A Density Discussion on a Very Small Scale Friday, March 28, 2014
The south side of the 1700 block of Catharine Street is lined with three-story homes and uniquely, the north side has basketball courts and a swimming pool associated with the Marian Anderson Rec Center in lieu of houses. Most of the homes on the block have turned over in the last decade, and are ostensibly owner-occupied. A handful of rentals dot the block as well.
Last week, at the monthly SOSNA zoning meeting, developers presented a proposal to rehab 1726 Catharine St., one of the less attractive homes you'll see, unless you love vinyl siding. Initially, they hoped to turn the property into a triplex but before the meeting they amended the application to instead create two apartments. The were refused because 1) the block is zoned for single family homes, and 2) they proposed a rear addition that would have resulted in a too-small backyard.
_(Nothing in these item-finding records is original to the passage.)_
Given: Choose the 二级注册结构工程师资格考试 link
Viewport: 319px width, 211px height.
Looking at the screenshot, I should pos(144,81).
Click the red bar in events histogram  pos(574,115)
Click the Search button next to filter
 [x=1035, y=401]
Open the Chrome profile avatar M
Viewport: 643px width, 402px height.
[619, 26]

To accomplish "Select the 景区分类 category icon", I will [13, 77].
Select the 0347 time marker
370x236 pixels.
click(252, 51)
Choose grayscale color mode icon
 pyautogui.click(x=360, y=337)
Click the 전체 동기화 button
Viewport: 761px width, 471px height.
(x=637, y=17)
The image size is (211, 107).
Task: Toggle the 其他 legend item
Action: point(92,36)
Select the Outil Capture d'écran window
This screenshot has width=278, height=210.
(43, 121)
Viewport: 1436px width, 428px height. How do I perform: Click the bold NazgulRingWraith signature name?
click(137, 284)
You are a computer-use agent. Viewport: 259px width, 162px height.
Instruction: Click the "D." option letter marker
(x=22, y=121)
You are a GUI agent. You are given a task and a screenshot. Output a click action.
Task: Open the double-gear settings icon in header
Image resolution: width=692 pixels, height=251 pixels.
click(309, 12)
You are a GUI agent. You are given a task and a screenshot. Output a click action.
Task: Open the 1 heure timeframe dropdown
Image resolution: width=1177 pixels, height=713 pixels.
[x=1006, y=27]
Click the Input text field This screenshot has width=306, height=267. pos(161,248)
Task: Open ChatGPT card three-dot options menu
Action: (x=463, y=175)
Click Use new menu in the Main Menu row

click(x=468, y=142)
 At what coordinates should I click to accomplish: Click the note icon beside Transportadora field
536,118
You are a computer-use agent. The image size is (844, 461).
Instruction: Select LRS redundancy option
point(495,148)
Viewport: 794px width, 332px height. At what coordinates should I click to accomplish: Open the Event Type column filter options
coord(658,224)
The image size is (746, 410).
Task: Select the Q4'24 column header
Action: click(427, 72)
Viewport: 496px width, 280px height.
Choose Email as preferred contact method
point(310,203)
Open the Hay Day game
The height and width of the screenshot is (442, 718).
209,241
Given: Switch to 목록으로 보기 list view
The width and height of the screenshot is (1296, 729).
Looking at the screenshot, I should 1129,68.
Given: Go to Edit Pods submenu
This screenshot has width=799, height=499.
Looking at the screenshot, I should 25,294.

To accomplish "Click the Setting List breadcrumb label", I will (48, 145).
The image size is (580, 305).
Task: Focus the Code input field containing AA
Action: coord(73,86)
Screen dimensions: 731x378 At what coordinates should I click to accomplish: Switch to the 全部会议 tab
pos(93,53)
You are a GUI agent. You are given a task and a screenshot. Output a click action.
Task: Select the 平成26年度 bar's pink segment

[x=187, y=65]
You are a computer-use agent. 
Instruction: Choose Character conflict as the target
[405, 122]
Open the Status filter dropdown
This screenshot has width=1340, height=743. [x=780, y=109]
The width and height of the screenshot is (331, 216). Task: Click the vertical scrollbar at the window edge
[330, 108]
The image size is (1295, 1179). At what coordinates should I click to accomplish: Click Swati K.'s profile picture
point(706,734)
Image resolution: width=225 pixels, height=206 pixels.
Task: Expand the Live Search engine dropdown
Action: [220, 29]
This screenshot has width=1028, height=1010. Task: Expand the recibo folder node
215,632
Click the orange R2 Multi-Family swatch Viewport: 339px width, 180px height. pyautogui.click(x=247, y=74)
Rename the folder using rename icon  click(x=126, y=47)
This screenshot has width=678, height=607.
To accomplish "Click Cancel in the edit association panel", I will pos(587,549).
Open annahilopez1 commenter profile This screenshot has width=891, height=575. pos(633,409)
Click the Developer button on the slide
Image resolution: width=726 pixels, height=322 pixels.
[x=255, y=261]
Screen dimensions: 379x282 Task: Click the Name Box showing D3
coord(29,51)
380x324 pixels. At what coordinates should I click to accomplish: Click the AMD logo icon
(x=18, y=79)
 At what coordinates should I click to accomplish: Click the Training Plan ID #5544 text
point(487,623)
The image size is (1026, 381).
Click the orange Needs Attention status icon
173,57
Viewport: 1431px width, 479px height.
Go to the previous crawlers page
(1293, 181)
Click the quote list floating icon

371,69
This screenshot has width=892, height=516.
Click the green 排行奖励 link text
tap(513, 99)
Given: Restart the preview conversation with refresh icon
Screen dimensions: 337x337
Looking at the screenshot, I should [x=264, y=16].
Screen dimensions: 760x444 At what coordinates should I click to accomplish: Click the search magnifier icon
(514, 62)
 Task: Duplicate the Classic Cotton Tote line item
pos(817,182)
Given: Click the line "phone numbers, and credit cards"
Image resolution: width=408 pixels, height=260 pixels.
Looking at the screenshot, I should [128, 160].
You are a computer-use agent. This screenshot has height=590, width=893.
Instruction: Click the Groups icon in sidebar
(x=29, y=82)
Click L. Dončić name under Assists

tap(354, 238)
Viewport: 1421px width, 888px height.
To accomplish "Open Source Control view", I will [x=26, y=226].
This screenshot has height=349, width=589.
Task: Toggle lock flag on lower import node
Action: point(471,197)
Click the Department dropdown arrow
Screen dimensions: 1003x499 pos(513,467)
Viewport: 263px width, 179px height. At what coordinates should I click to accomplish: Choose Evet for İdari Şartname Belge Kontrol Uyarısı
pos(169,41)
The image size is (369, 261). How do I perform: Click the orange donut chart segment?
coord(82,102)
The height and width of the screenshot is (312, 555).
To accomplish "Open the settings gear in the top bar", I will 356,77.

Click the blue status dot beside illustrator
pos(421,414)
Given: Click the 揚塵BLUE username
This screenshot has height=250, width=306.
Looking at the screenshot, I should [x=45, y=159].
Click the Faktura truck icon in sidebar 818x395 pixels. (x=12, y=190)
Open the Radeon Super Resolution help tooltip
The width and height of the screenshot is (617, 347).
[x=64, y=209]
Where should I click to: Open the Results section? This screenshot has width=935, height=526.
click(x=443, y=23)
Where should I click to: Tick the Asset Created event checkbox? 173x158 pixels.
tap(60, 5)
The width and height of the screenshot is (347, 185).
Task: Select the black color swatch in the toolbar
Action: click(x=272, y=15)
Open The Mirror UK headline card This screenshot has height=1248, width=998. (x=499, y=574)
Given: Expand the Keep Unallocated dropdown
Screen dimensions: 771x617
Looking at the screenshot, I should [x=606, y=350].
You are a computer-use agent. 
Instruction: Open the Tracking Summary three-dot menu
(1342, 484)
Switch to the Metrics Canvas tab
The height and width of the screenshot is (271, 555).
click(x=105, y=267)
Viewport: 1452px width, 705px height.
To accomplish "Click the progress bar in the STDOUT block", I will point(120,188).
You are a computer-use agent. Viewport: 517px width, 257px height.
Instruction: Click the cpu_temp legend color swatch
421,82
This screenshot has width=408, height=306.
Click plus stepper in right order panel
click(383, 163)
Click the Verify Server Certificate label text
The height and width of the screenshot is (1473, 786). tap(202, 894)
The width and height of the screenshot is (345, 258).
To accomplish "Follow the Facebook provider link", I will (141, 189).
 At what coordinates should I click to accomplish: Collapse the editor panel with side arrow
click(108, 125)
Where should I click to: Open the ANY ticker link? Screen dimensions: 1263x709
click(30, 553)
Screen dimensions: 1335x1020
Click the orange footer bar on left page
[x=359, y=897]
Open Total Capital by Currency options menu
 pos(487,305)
Most of the feedback, both from the community and the zoning committee, was not favorable. With few apartments, if any, on the block, neighbors didn't want the single-family nature of the street to be compromised. Since the smaller yard was a result of the use as a duplex, people were not pleased about that aspect as well. And with the home two doors down having been recently renovated and sold for $620K, we don't know that the developers can make a case for economic hardship in this situation.
But what about from a planning perspective? By reputation, renters are less preferable to homeowners for many neighbors. Supposedly, renters are very transient, and don't care about the community at-large, and don't clean up in front of their homes. But these stereotypes are just that. Almost everybody starts as a renter, and plenty of homeowners who don't necessarily want renters next door were probably exemplary tenants who indeed cared about their neighborhood.
We wonder, would a little more density be such a crime here? South Street West is just starting to really hit its stride. Businesses are started to finally fill in corner commercial spaces in the neighborhood. These places need customers! Two three-bedroom apartments would surely provide local businesses with more customers than a single family home. And for a neighborhood to have more commercial amenities, it needs enough local customers to sustain those businesses. It's a trade-off that ought to be carefully considered by the Planning Commission, but remapping efforts are not looking at things in such a granular, block-by-block way, to our knowledge.
What do you think? Should the single-family nature of certain blocks be preserved? Does the conversion of some single-family homes into apartments ruin the character of those blocks? Or is it not such a big deal, and do you welcome more people if possible, to patronize local businesses?